PREGUNTAS DE ANÁLISIS:
**a.** Según el fragmento sobre el ISEE, ¿quién dirige el Instituto?
**b.** Prolonga el fragmento sobre el ISEE a partir de su última oración.

FRAGMENTO SELECCIONADO:
Ante este panorama el Instituto Superior de Estudios Eclesiásticos (ISEE) ha emprendido una estrategia pastoral operativa para poder dar opciones a sacerdotes, religiosos y laicos para formarse filosófica, teológica, litúrgica y catequéticamente en concordancia con el Proyecto Arquidiocesano al que el Cardenal Norberto Rivera Carrera convocó desde el inicio de su misión en la ciudad.

Así, cristianos bautizados, con los pies ya clavados o por clavar en el Proyecto Arquidiocesano de Evangelización, Misión y Formación Permanente, sacerdotes, religiosas, religiosos y laicos en general tienen la oportunidad de profundizar en sus conocimientos sobre las diferentes áreas de la vida católica: Teología, Filosofía, Liturgia, Catequesis y Pastoral.

Concordancia de proyectos

El P. Federico Altbach Núñez, director del Instituto, aseguró que el plan operativo del ISEE responde a los planteamientos arquidiocesanos principalmente las dos licenciaturas de Filosofía y Teología con la nueva modalidad «semipresencial»; la cual prevé el estudio autodidacta, asesorías vía web y en el instituto mismo; las maestrías en Pastoral Urbana y en Pedagogía Catequética y los diplomados en Pastoral Litúrgica y en Formación Musical. Además de la certificación de Agentes de Pastoral para la ciudad o para otras diócesis en acciones específicas.

LOS DATOS:
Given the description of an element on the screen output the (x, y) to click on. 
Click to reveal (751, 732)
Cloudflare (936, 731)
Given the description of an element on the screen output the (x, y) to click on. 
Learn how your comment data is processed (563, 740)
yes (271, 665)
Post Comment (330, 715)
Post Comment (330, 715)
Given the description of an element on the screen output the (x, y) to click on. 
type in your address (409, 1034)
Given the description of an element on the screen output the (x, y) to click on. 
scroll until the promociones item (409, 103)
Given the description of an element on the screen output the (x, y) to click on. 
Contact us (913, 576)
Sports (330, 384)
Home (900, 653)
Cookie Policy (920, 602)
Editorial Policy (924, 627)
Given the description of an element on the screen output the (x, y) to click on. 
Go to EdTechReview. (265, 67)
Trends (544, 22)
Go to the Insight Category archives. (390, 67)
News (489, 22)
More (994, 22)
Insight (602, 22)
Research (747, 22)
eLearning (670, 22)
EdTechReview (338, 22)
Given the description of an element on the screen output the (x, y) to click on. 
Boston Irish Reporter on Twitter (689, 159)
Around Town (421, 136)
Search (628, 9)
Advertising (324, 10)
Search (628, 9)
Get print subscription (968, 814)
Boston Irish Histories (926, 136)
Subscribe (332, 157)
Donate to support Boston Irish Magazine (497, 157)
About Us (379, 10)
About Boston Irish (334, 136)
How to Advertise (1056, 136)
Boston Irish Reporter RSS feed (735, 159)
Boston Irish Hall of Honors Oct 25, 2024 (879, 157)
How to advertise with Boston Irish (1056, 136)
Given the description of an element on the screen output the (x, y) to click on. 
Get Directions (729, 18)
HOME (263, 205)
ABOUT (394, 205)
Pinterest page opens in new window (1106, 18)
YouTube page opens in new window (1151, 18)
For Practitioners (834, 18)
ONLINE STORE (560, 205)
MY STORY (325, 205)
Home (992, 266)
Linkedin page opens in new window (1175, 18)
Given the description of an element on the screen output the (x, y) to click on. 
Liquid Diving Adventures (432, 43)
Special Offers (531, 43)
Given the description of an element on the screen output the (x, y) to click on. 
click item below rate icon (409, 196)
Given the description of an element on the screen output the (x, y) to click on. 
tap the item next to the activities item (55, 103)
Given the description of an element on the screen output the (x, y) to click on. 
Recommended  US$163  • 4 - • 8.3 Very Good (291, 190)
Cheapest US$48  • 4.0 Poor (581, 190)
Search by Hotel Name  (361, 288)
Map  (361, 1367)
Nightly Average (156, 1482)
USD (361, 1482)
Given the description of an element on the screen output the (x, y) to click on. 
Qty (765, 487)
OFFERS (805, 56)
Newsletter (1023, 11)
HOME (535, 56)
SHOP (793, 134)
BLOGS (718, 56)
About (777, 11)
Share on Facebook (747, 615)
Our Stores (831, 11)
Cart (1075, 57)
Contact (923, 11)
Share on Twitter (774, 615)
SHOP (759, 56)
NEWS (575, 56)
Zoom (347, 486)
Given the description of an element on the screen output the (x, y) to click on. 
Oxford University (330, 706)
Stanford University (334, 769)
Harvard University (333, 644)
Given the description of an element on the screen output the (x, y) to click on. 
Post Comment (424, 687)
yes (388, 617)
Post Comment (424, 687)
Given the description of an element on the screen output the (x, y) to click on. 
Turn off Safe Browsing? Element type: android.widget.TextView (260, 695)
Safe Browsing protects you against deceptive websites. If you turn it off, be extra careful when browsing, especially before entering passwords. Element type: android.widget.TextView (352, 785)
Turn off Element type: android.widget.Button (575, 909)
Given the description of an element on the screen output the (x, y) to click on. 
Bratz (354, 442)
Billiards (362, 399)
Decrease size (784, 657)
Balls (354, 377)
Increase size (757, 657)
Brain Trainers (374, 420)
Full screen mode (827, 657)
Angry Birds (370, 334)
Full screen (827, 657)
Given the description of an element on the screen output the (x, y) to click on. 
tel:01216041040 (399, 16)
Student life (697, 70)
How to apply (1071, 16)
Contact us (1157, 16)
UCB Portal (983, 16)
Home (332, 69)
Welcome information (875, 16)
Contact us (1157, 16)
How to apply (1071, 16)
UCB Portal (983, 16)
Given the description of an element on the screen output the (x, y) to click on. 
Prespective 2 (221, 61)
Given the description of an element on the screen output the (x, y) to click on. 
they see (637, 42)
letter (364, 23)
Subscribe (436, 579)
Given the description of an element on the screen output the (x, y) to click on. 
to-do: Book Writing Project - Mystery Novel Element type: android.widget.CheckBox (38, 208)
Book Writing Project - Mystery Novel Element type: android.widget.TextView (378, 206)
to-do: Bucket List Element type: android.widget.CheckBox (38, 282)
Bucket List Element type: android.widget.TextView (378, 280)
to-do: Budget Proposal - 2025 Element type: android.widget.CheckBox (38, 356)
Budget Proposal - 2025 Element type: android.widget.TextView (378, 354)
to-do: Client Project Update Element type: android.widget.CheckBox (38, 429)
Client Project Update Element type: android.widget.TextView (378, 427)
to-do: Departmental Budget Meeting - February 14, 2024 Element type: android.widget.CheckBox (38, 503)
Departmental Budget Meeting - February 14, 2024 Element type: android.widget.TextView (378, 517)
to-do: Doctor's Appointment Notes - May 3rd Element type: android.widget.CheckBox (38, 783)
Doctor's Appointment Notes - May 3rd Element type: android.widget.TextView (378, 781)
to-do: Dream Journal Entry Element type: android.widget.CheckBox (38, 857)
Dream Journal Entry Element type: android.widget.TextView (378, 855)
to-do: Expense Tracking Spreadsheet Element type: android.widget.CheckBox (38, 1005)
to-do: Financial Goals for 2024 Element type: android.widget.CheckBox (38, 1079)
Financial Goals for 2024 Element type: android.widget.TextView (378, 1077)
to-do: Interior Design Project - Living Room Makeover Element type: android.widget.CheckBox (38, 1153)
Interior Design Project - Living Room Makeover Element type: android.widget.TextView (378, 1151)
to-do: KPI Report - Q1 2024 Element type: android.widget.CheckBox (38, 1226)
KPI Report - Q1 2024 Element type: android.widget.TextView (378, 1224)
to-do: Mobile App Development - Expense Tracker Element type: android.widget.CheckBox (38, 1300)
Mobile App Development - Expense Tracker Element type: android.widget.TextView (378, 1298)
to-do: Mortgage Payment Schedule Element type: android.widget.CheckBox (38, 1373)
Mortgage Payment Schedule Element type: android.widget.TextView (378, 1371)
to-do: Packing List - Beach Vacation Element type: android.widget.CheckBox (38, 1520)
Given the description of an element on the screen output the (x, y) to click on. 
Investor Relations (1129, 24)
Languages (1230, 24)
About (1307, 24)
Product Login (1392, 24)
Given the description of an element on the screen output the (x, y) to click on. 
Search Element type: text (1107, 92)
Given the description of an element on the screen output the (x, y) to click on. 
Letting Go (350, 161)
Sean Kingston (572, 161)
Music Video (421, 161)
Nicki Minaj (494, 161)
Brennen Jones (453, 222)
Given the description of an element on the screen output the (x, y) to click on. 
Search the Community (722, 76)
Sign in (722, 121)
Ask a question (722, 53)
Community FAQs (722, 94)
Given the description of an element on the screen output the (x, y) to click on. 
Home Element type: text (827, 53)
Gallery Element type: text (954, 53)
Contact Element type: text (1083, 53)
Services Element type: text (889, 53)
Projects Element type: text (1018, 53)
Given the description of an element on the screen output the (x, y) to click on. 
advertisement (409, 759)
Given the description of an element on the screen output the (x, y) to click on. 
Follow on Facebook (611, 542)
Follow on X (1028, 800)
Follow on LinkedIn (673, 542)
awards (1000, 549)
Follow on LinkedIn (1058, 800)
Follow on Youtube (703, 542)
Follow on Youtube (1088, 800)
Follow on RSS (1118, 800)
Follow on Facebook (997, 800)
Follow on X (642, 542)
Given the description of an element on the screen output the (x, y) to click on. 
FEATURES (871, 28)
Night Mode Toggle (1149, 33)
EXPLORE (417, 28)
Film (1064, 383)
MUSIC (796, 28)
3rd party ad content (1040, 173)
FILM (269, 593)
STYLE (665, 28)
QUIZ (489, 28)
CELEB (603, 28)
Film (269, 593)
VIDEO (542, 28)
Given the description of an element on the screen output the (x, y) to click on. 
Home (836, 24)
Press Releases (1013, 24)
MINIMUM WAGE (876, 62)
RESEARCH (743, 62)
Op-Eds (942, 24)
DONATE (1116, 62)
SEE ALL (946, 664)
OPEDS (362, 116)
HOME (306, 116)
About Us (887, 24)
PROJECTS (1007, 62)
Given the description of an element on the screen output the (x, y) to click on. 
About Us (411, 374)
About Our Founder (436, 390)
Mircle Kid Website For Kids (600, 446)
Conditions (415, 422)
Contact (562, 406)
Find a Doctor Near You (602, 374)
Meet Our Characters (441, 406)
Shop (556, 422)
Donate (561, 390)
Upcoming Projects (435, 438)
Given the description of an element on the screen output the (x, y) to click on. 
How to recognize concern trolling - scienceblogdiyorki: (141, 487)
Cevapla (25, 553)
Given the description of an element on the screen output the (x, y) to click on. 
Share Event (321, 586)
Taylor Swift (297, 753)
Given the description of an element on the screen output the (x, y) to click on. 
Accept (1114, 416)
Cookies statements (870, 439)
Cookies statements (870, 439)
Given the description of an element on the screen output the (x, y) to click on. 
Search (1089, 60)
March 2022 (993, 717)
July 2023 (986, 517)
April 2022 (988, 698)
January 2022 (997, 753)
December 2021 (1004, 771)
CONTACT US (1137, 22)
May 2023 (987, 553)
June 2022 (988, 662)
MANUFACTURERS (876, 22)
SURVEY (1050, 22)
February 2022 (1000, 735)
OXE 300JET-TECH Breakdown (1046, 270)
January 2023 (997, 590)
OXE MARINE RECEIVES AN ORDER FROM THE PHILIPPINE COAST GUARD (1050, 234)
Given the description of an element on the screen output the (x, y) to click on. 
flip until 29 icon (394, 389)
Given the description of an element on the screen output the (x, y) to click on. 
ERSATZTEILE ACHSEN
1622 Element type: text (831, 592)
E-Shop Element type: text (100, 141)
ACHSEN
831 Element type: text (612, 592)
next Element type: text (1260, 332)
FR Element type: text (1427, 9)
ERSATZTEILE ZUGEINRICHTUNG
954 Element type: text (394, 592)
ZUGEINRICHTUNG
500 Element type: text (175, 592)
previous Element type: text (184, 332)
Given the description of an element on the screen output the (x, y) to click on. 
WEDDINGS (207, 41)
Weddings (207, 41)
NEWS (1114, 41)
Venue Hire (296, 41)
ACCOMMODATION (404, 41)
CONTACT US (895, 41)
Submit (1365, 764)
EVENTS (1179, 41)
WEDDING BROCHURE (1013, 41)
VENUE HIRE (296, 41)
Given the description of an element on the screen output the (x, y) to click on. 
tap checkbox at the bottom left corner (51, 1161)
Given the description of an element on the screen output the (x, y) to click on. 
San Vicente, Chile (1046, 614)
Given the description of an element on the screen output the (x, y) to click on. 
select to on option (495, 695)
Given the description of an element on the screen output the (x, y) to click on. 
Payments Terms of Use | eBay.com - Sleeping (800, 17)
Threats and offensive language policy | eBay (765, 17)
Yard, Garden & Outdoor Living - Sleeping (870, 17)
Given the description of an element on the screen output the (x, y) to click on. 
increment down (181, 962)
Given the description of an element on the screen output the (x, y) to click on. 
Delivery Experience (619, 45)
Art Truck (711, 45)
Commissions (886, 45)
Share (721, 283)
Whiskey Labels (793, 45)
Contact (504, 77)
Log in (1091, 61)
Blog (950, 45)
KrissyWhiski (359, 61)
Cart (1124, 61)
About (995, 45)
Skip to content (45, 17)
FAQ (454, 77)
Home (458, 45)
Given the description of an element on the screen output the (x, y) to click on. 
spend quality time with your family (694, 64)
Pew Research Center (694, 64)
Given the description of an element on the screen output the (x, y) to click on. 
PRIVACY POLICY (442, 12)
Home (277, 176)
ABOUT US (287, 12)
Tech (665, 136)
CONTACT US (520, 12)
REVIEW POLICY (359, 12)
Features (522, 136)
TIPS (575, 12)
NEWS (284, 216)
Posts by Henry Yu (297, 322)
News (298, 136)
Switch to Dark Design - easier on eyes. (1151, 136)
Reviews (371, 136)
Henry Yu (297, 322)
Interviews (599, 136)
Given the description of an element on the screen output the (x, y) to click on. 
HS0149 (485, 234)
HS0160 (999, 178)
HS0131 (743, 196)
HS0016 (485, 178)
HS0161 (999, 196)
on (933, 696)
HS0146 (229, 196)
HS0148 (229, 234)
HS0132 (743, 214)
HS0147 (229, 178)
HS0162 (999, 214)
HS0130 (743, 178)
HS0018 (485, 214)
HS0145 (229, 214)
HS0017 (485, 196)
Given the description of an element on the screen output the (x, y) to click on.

LISTA DE RESPUESTAS:
**a.** El P. Federico Altbach Núñez.

**b.**
El director de la licenciatura en Teología del ISEE, P. José Alberto Hernández Ibáñez explicó esta modernización del instituto por la exigencia misma de los laicos y la vida actual: «La gente está tomando más conciencia de la profesionalización en todos los campos, es muy sabido que muchos laicos se dedican a tomar diferentes cursos; hacen mil cursos, aglutinan títulos, pero en la acción pastoral específica hacen falta más capacidades y habilidades. Además se están dando cuenta que el estudio más profundo de la teología les permite, principalmente, la comprensión eclesial que es una de las intenciones del Cardenal: que haya más gente incorporada a la Iglesia».

«Hay necesidad de profundizar en conocimientos de fe, entre la gente hay un mayor deseo de misterios, se da cuenta de esta realidad social, humana, política, cultural y busca iluminar más su situación desde la fe. Esto se ve reflejado en mucha gente que, contando ya con una carrera, pretende la teología como una segunda carrera. La gente está consciente de muchos deberes civiles sino eclesiales y por eso quiere tener una mayor profundización teológica, eso como una respuesta a esta época», precisó el P. Hernández Ibáñez.

De la ciudad al orbe

Para los directivos del ISEE, la Arquidiócesis de México tiene la oportunidad de compartir sus conocimientos con otras realidades diocesanas urbanas y por ello, desde el 2007, el instituto creó la Maestría en Pastoral Urbana la cual ha tenido una buena recepción entre los sacerdotes de la ciudad y zona metropolitana de México al igual que de otras diócesis enclavadas en megaciudades.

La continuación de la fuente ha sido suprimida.